- M Inc., a Canadian public corporation, carries on business across Canada. In the current year M Inc. has taxable income of $300,000. What is the amount of federal tax payable?
- B Inc. has net income of $40,000 for the current year, including dividends received from taxable Canadian corporations of $3,000 and taxable capital gains of $5,000. B Inc. donated $35,000 to a registered charity during the year. B Inc. has net capital losses of $6,000 incurred last year. What is B Inc.’s minimum taxable income for the current year?
- D Inc.’s income for the current year consists of interest income of $8,000, a taxable capital gain of $25,000 and a business loss of $40,000. D Inc. has net capital losses of $30,000 incurred two years ago. What is the maximum non-capital loss for the current year?
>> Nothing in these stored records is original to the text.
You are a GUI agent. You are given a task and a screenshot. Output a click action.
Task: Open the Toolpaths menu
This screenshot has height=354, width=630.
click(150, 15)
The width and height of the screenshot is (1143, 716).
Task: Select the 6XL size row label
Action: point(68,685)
- On January 16th of the current year, F Inc. acquired 75% of the shares of G Inc. from an arm’s length person. At that time, G Inc. owned Class 8 assets (Fair Market Value $30,000; Cost $50,000; UCC $44,000). What is the amount of the reduction required to the UCC?
- On January 18th of the current year, J Inc. acquired 85% of the shares of K Inc. from an arm’s length person. At that time, K Inc. owned two non-depreciable capital assets: Land (Value $100,000; Adjusted cost base $130,000) and Investment in X Inc. (Value $25,000; Adjusted cost base $20,000). What is the amount of the reduction required to the adjusted cost base of the assets?
Canadian Business Finance Taxation. The current year is 2021.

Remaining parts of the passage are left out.